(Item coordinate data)
⟨

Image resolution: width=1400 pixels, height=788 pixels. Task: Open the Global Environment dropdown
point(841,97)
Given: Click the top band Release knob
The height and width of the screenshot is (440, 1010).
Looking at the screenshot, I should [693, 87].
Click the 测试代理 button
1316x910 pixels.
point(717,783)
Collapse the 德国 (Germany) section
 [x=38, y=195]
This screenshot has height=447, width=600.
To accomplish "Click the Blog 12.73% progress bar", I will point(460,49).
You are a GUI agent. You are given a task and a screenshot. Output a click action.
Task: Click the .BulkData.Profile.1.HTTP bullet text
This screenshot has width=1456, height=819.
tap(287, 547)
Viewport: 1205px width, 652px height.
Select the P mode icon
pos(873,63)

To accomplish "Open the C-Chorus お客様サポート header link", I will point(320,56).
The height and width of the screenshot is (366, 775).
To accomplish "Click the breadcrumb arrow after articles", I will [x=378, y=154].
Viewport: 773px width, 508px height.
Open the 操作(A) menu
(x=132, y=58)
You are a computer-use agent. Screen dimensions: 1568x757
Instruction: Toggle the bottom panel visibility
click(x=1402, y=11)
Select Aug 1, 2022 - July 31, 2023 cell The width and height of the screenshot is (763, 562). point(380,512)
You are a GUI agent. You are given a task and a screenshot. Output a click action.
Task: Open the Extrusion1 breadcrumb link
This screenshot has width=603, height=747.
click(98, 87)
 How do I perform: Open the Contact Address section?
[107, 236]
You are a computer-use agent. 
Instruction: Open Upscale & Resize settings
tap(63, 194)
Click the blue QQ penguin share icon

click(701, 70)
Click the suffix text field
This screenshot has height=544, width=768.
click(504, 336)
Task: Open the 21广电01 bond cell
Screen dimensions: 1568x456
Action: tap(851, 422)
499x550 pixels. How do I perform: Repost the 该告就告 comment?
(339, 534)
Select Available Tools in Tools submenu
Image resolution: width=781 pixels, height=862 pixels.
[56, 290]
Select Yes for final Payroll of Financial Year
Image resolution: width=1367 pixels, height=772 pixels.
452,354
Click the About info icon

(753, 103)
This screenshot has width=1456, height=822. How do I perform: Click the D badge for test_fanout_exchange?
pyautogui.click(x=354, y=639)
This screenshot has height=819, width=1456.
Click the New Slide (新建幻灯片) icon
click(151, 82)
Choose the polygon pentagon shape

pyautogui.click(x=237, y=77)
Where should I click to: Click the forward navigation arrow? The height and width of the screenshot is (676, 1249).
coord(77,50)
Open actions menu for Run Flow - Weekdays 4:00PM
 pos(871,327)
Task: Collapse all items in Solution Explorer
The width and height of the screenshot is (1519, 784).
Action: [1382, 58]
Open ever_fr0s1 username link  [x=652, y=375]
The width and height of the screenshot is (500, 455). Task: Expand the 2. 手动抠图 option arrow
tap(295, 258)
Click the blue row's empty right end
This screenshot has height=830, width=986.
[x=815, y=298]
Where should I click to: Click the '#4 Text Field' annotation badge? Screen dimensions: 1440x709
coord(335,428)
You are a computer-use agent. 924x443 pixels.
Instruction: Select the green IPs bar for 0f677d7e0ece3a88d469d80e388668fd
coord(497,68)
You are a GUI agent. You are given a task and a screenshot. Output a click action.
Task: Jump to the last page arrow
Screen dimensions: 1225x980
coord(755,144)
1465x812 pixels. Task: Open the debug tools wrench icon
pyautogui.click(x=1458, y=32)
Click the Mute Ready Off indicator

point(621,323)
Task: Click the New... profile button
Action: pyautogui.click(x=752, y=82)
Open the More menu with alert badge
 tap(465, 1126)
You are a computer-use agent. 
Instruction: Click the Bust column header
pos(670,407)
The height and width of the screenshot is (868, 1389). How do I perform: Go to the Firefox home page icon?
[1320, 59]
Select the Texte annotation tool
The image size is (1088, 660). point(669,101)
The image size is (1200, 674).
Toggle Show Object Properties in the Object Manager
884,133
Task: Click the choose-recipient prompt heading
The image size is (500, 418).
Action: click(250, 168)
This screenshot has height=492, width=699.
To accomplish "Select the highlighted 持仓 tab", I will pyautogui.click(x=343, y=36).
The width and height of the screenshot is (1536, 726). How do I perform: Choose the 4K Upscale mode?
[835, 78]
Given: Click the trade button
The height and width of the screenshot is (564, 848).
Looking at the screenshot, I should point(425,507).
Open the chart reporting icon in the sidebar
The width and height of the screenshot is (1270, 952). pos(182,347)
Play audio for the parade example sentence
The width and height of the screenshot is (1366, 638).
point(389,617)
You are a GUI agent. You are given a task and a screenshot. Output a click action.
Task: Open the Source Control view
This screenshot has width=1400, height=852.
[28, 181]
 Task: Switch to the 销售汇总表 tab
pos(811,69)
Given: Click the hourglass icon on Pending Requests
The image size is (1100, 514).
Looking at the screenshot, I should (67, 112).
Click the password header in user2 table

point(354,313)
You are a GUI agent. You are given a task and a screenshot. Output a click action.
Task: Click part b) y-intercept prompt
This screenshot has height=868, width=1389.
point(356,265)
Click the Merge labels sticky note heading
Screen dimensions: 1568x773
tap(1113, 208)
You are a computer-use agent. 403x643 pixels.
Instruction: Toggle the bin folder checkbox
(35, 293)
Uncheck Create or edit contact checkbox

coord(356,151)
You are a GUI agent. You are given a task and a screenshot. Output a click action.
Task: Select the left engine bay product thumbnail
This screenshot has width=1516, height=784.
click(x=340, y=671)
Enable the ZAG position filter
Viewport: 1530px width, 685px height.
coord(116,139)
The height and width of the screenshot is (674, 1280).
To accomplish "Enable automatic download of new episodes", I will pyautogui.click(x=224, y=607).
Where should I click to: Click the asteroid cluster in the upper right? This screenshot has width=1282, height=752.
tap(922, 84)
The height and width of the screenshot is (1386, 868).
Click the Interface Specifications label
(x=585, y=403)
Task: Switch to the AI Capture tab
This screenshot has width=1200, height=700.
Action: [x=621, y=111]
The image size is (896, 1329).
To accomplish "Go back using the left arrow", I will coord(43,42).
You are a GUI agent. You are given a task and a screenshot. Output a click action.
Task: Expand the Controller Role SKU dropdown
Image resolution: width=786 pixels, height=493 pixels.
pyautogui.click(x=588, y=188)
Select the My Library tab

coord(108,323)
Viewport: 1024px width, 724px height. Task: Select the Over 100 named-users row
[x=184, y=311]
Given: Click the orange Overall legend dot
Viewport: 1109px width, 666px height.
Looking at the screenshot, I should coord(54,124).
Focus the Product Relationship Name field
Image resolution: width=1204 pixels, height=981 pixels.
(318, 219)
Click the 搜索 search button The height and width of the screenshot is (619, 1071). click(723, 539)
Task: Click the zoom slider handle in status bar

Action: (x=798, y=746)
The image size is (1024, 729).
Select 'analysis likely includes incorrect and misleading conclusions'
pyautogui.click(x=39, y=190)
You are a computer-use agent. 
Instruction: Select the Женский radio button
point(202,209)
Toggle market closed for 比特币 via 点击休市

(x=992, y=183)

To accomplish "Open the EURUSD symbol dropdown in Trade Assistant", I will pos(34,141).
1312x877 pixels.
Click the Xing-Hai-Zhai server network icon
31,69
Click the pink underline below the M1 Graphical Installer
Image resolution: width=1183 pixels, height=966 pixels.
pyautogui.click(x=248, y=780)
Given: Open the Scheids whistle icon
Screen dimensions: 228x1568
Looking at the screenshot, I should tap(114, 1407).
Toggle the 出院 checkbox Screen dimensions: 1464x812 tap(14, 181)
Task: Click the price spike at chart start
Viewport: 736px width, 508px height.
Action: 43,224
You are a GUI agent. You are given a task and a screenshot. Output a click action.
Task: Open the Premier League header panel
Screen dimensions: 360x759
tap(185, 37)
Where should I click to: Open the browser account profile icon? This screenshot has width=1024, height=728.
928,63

⟩

● **Work to complete**: Pull out every line of the entries above that contains the string "Select", matching case exactly.

● **Reply**:
Select the P mode icon
Select Aug 1, 2022 - July 31, 2023 cell The width and height of the screenshot is (763, 562). point(380,512)
Select Available Tools in Tools submenu
Select Yes for final Payroll of Financial Year
Instruction: Select the green IPs bar for 0f677d7e0ece3a88d469d80e388668fd
Select the Texte annotation tool
To accomplish "Select the highlighted 持仓 tab", I will pyautogui.click(x=343, y=36).
Task: Select the left engine bay product thumbnail
Select the My Library tab
Viewport: 1024px width, 724px height. Task: Select the Over 100 named-users row
Select 'analysis likely includes incorrect and misleading conclusions'
Instruction: Select the Женский radio button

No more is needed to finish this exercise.